Po pierwsze jest to próba odejścia od meritum sprawy. To, o czym dziś marszałek Karczewski mówił, aby pod płaszczykiem afery i kontrowersji doprowadzić do usunięcia Pomnika Katyńskiego. Po drugie każdy wie, z jakiego środowiska politycznego burmistrz się wywodzi. Wiemy, że był popierany przez skrajnie lewicowe organizacje walczące w stowarzyszeniach dla osób homoseksualnych. Wiadomo też, jakie ma pochodzenie rodzinne. Może tutaj te kwestie pochodzenia żydowskiego grają rolę
—mówi w rozmowie z portalem wPolityce.pl Dominik Tarczyński (PiS).

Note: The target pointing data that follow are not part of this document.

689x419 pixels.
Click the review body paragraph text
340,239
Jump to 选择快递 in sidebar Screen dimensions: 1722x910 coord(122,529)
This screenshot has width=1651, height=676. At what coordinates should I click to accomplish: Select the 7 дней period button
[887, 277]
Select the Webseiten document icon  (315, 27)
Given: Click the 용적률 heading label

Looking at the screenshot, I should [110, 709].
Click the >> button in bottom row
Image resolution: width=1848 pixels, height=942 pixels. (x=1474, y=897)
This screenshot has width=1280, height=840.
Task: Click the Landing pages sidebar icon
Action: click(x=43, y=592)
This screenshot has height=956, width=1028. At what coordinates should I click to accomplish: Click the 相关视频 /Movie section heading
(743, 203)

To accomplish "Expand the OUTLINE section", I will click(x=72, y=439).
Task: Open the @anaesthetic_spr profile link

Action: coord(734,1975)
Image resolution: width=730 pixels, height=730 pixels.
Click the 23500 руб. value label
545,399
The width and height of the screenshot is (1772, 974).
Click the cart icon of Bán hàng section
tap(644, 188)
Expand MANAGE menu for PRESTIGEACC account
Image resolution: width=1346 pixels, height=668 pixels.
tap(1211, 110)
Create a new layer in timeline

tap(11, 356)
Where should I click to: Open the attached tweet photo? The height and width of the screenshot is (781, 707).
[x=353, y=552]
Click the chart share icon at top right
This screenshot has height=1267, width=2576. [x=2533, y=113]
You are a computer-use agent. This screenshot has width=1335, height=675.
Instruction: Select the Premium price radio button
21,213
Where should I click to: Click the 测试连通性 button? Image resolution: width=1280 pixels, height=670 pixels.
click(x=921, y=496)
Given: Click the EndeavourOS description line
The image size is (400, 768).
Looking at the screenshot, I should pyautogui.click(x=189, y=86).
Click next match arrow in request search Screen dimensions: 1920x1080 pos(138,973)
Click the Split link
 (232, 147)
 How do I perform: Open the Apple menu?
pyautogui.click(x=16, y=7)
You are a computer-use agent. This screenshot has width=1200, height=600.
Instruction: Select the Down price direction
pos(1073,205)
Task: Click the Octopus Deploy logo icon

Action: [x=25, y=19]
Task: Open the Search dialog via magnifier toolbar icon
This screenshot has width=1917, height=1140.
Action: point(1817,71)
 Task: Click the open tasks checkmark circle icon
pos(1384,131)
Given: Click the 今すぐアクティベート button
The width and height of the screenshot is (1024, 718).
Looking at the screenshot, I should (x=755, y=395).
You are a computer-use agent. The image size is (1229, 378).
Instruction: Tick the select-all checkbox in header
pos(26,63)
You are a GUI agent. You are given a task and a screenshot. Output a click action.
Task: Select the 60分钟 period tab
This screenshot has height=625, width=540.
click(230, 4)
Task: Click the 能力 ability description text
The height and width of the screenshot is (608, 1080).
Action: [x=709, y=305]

wPolityce.pl: Burmistrz New Jersey napisał na Twitterze o marszałku Stanisławie Karczewskim, że jest „znanym antysemitą, białym nacjonalistą i osobą zaprzeczającą Holocaustowi”. Jak odebrał Pan ten atak?
Dominik Tarczyński: W mojej ocenie ma on kilka płaszczyzn. Po pierwsze jest to próba odejścia od meritum sprawy. To, o czym dziś marszałek Karczewski mówił, aby pod płaszczykiem afery i kontrowersji doprowadzić do usunięcia Pomnika Katyńskiego. Po drugie każdy wie, z jakiego środowiska politycznego burmistrz się wywodzi. Wiemy, że był popierany przez skrajnie lewicowe organizacje walczące w stowarzyszeniach dla osób homoseksualnych. Wiadomo też, jakie ma pochodzenie rodzinne. Może tutaj te kwestie pochodzenia żydowskiego grają rolę. I pytanie dlaczego akurat zaangażował się w tak brutalny sposób w dyskusję o Polsce oczerniając i pomawiając marszałka. Na szczęście nie wszystkie środowiska żydowskie reagują w ten sam sposób. Widzieliśmy list, który de facto bardzo jasno potępia słowa burmistrza, a więc to nie jest tak, że jest on głosem środowisk żydowskich. W mojej ocenie jest to absolutna gierka polityczna, tylko na bardzo niskim poziomie. To pewnego rodzaju rynsztok polityczny, który ma na celu wywołać mocne reakcje, aby odsunąć uwagę od meritum sprawy. Myślę, że ta akcja się nie uda, będziemy walczyli o pomnik.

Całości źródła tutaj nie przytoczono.